# Using Hyatt Points to Trade on Interval



## Robert D (Sep 18, 2010)

I've read the info on Kal's page and saw the chart as to how many Hyatt points it takes for various size of units and seasons on Interval.  Couple Questions. First, what is the trading power of Hyatt on Interval and how early do you have to deposit your points to get good trading power. Second, is the number of points you have to deposit reduced if you trade within 60 days of check in (I think this is called flex time)?


----------



## hulakaren (Sep 19, 2010)

I've used our Hyatt to trade a few times in interval. It does not matter how early you deposit for trading power, but you have to deposit the points 4 months prior to you week in order for them to be good in interval for 2 years.

We've gotten the Marriott Timber Lodge (studios) twice for ski season, and Grand Lodge on Peak 7 in Breckenridge (1 br) end of ski season. I've seen Westins and Marriotts in HI, but they are not always available and if you see them, you have to book them quickly. Four Season's in Scottsdale shows up in the summertime. 

60 days out doesn't reduce points, but I believe it will show you all available units. With Hyatt you don't usually see everything available due to them not being a "like trade". 

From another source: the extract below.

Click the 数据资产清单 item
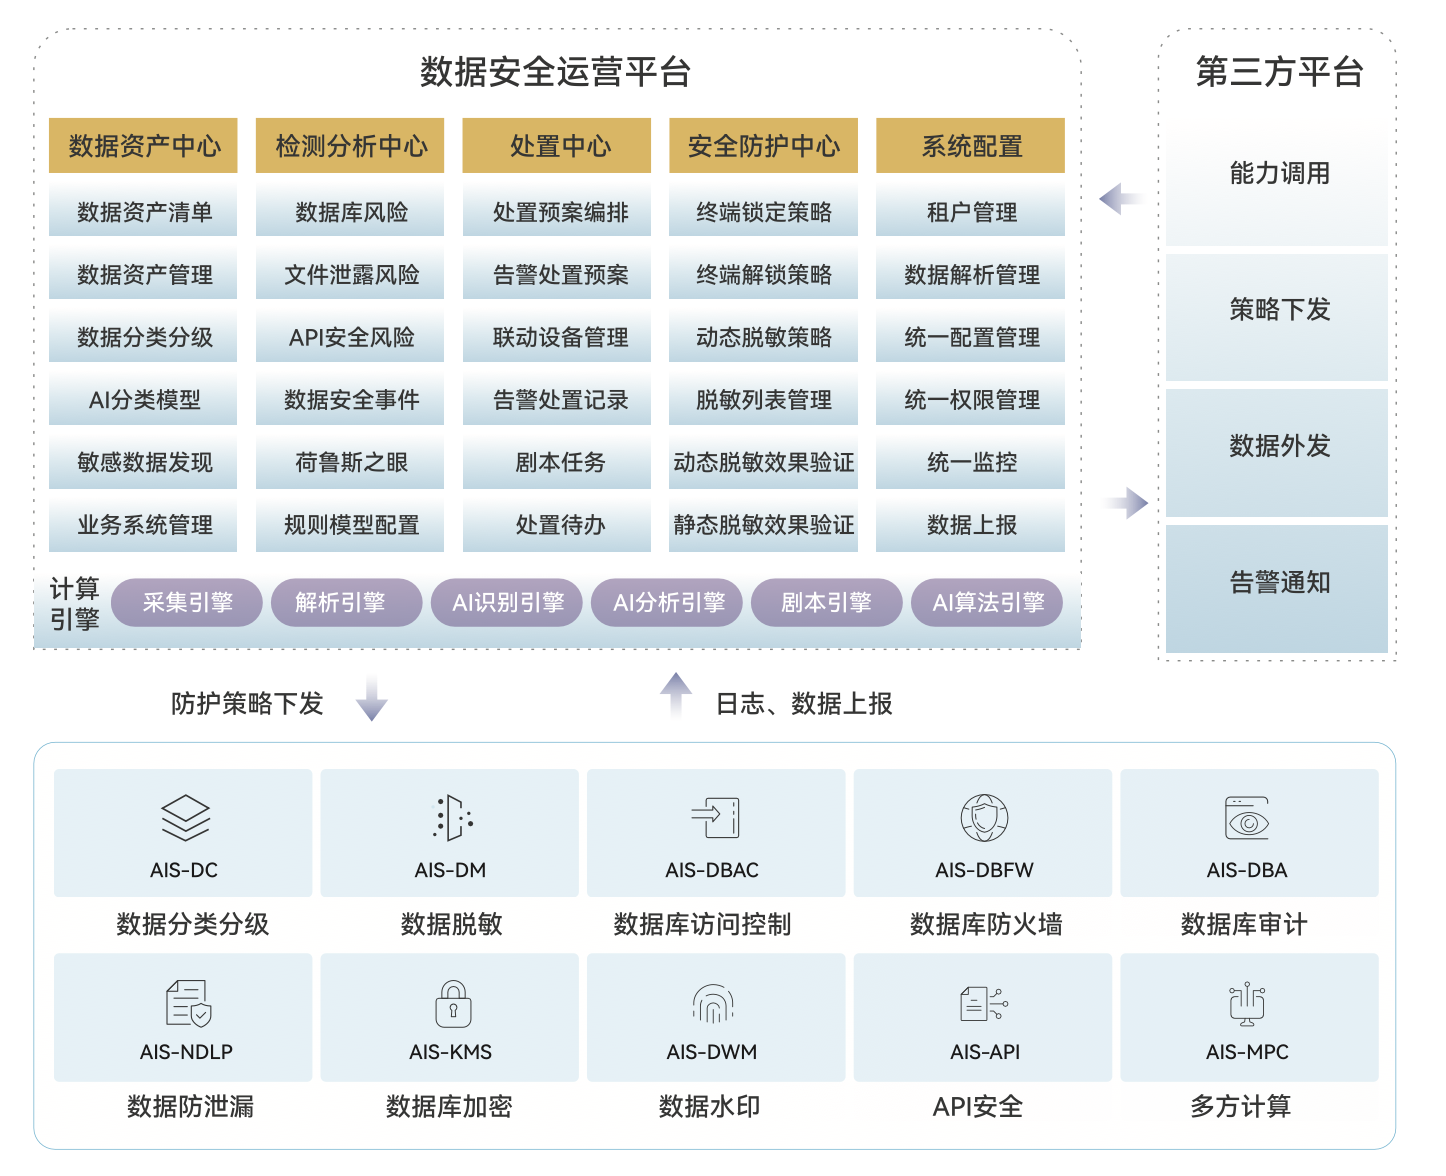The image size is (1446, 1176). (144, 212)
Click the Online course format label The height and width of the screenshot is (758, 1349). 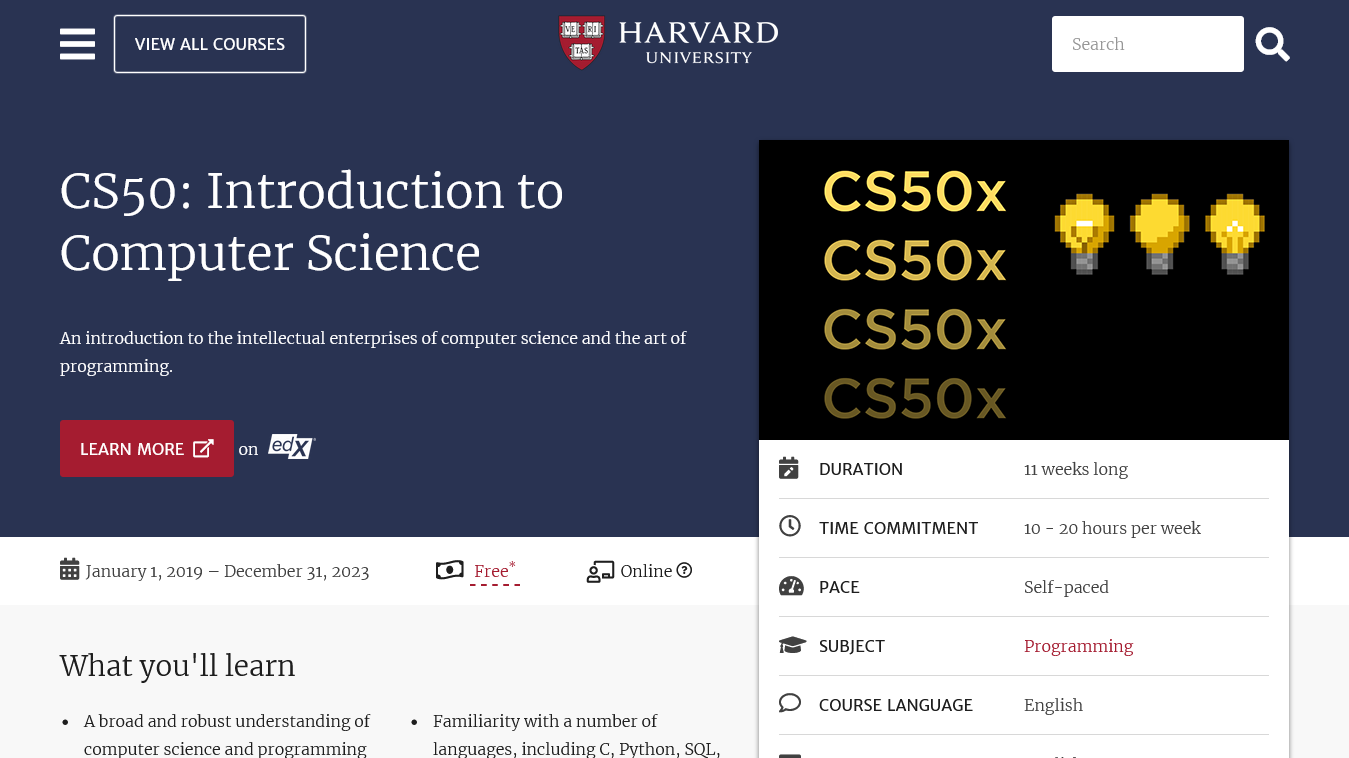point(646,571)
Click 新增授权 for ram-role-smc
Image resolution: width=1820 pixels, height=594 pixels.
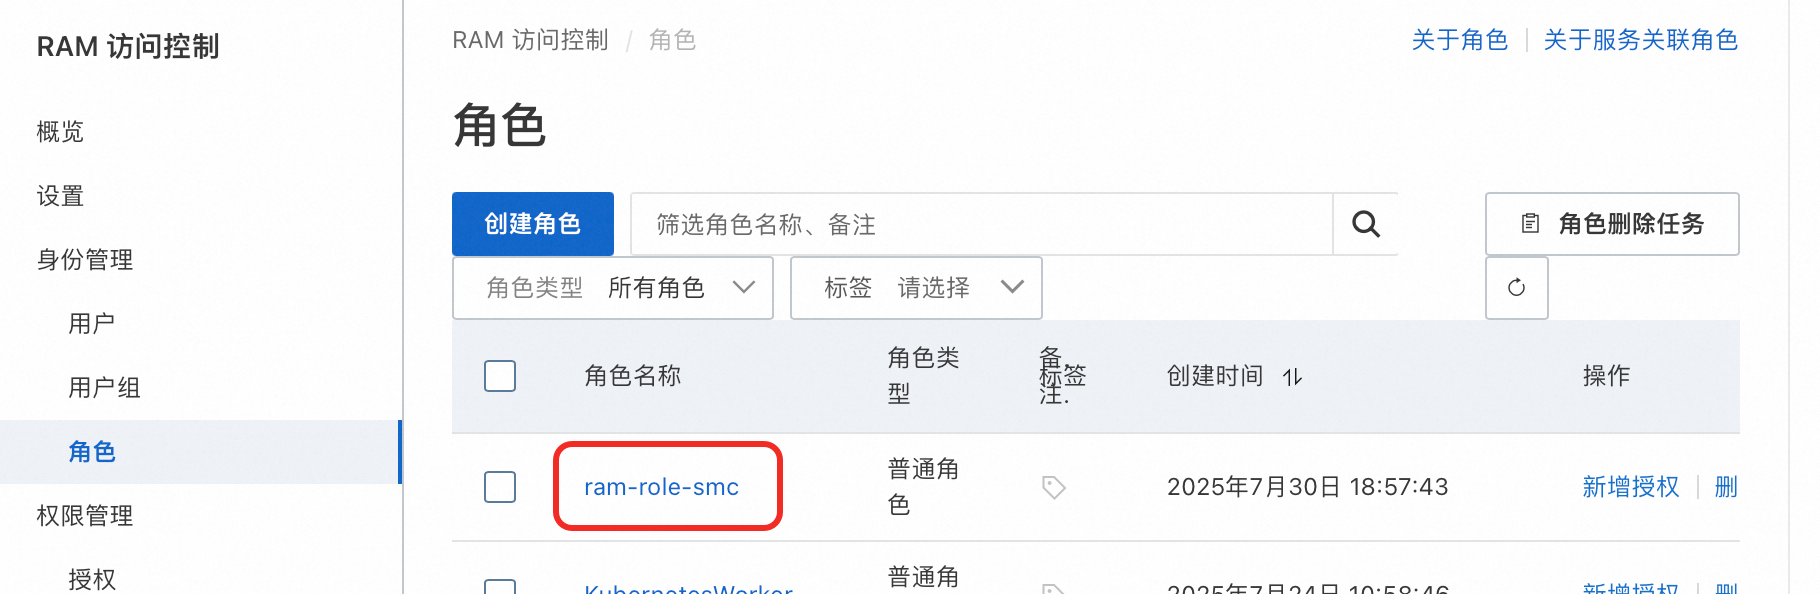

Also, if you deposit your points, you have to prepay your estimated annual maintenance fees.

I know some people only like using the Hyatt points for Hyatts, but I've been happy with my trades and have turned one 2br week into 3 weeks of vacation. That's a good deal to me!

-K


----------



## heathpack (Sep 20, 2010)

We have only done instant exchanges with II, meaning we have only looked at "leftover" inventory.  We have traded into a March studio at Marriotts KoOlina.  This was booked about 3 months in advance.

We have also traded into 2 consecutive studio weeks for this coming April for Royal Sands and Royal Haciendas on the Maya riveria in Mexico.  Right now with depressed travel to Mexico those trades are not much of an accomplishment, but those are nice resorts in a nice season.

When I search II, I can "see" Westins and Marriotts in Hawaii, Four Seasons off season, nice Caribbean places off season.

With what I've been able to see on these instant exchange searches, I think trading power is pretty good.  Maybe we see a little more because we typically search for studios and can travel whenever.


----------



## jerseygirl (Sep 20, 2010)

I'm pretty sure the trading power is as high as it gets, but you are limited by quality restrictions (e.g., don't expect to see much in Europe).

I use Aruba to check quality filters.  If you can only see the Marriotts (and maybe the Renaissance and Playa Linda), you have a tier one quality filter.  Hyatt trades fall into this category.


----------